En este contexto, las perturbaciones que inician la sucesión forestal tienen efectos negativos sobre la retención y circulación de N en el ecosistema (Vitousek y White, 1981; Likens y Bormann, 1995; Hedin et al., 1995; Pérez et al., 2004; Pérez et al., 2009; Godoy et al., 2014). En particular para bosques templados del sur de Chile, se ha documentado que posterior a una perturbación antrópica del bosque, como la tala selectiva de árboles del dosel superior, se genera una ocupación masiva del suelo en áreas abiertas por el bambú nativo quila (Chusquea quila), que resulta en una baja relación C/N de la hojarasca y una disminución del ciclaje interno de N; este cambio de calidad de hojarasca aumenta la disponibilidad de N en el suelo y promueve la exportación de nitratos por los cursos de agua (Pérez et al., 2009).

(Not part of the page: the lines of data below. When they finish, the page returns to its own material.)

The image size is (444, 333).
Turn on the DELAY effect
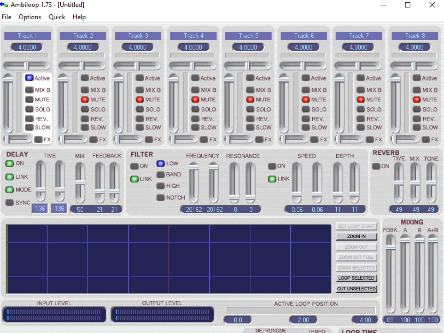(x=10, y=164)
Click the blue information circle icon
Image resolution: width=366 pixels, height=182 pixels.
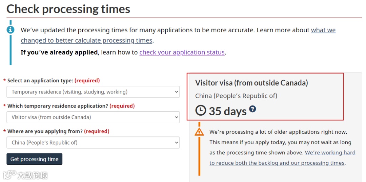pyautogui.click(x=11, y=30)
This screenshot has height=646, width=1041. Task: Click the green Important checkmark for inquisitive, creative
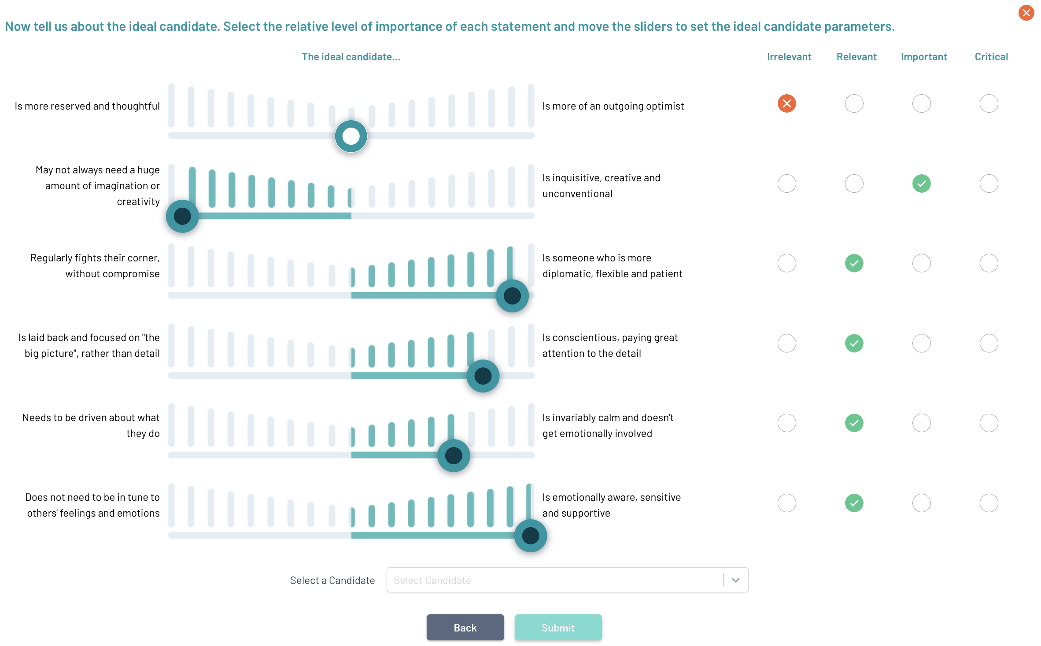tap(921, 184)
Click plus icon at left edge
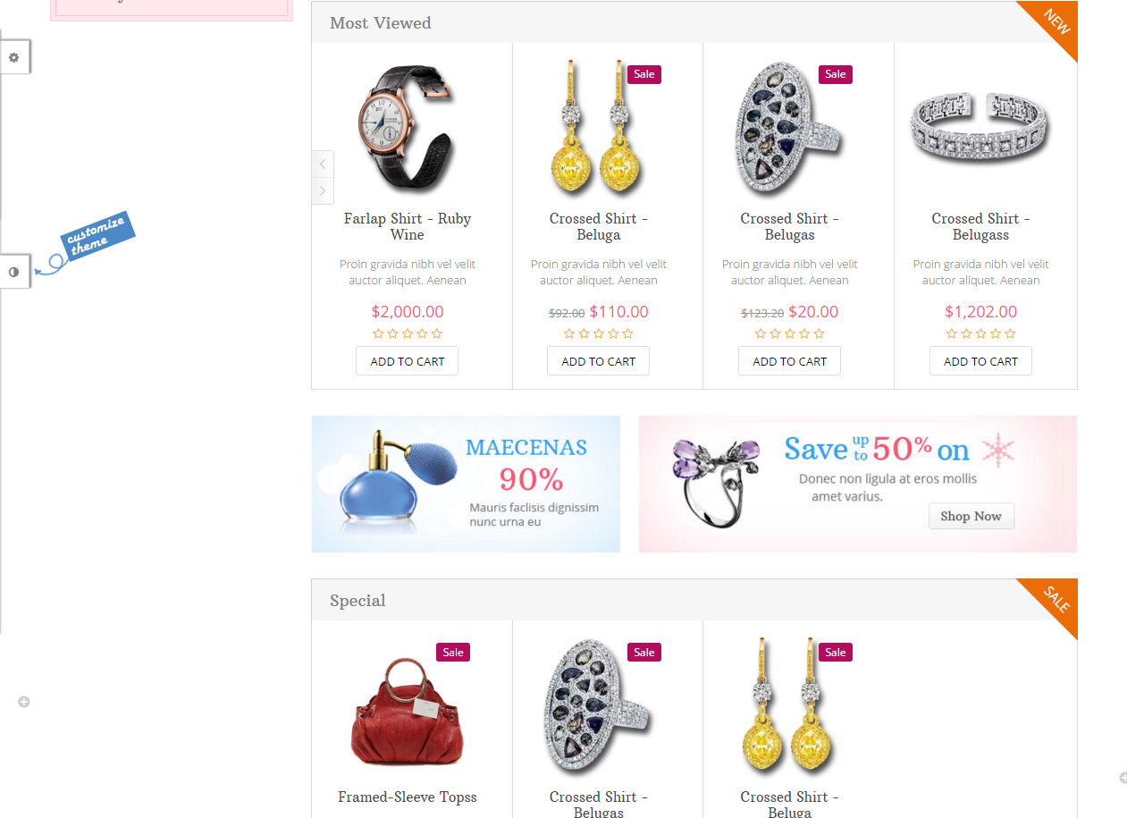 [24, 702]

En el caso del P, no existen reservas o aportes significativos de tipo atmosférico o biológico, como en el caso del N, por lo que se encuentra principalmente en el suelo como parte de las rocas fosfóricas, unido químicamente con otros elementos o en formas orgánicas (Godoy et al., 2014). En la mayoría de los suelos de ecosistemas boscosos templados el contenido de P orgánico es mayor que el mineral y su disponibilidad para las plantas y microorganismos del suelo está limitada por procesos de mineralización y actividad micorrízica (Godoy et al., 2014). En la mayor parte de los suelos el P orgánico constituye más del 50%, asociado muy íntimamente a la materia orgánica, principalmente a ácidos húmicos (Borie y Rubio, 2003). Además, estos suelos tienen una alta capacidad de adsorcion de P, típica de ultisoles y andisoles del sur de Chile (Tosso, 1985), por lo que la acumulación del P en los suelos se
produce mayoritariamente a través de la formación de complejos macromoleculares con la materia orgánica (Borie y Rubio, 2003).

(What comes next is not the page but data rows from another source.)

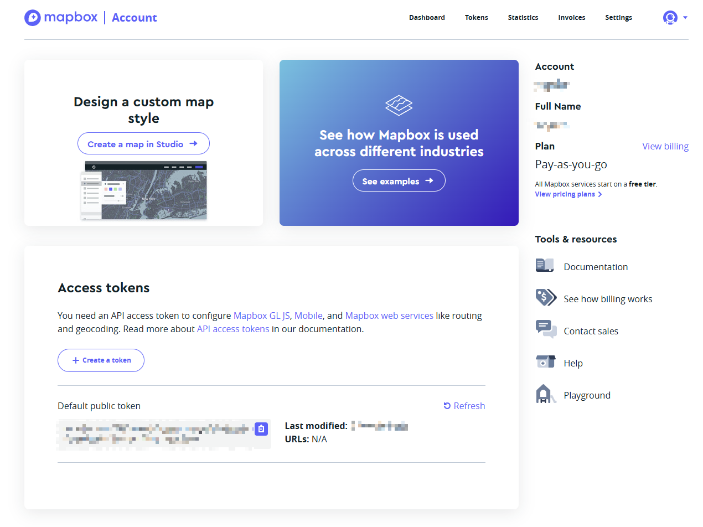Open the Settings nav item
The height and width of the screenshot is (527, 703).
click(618, 18)
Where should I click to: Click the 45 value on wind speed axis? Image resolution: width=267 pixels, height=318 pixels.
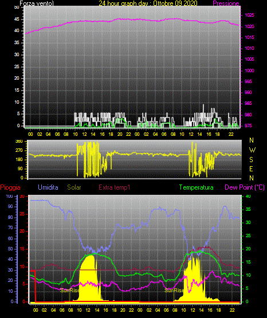(17, 19)
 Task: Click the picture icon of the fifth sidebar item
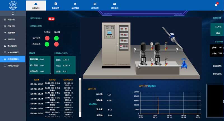(x=5, y=46)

Un experimento que relaciona el transporte hídrico de sedimentos, la biomasa vegetal y la hojarasca en distintos estados sucesionales, realizado en un bosque templado del hemisferio norte, sugiere que la hojarasca acumulada en etapas tempranas de la sucesión tiene una contribución significativa de P reactivo a los cursos de agua (Scott et al., 2001). Esto se explicaría porque el P reacciona principalmente en la superficie del suelo y es fácilmente adsorbido por partículas de arcilla, que pueden ser transportadas a los cursos de agua por la erosión provocada por la lluvia, luego de una perturbación (Webster et al., 2001).
Un aspecto relevante es que la mayor parte de la investigación experimental sobre ciclos biogeoquímicos y su relación con la sucesión forestal se ha desarrollado en bosques del hemisferio norte, donde muchos ecosistemas han sido modificados de manera crónica por la actividad industrial y la contaminación atmosférica e hídrica durante buena parte del siglo XX, y por la tala extensiva iniciada desde el siglo XIX y hasta comienzos del siglo XX (Likens y Bormann, 1995; Hedin et al., 1995; Perakis y Hedin, 2002). Muchos de estos ecosistemas son hoy bosques secundarios jóvenes (< 100 años) en activo crecimiento. Se desconocen detalles de las respuestas en ecosistemas antiguos, con una baja alteración de sus ciclos biogeoquímicos por vectores atmosféricos e hidrológicos, como es el caso de los bosques templados del sur de Sudamérica (Oyarzún et al., 2004; Huygens et al., 2007). Sobre esta
base, consideramos cuestionable la aplicación directa de la teoría sucesional clásica a los bosques templados sudamericanos, como así también las hipótesis sobre ciclaje de nutrientes a través de la sucesión originadas en bosques del hemisferio norte (Hedin et al., 1995; Perakis y Hedin, 2001). En este trabajo analizaremos como estas hipótesis se pueden adaptar y poner a prueba en el caso de bosques templados siempreverdes del sur de Sudamérica.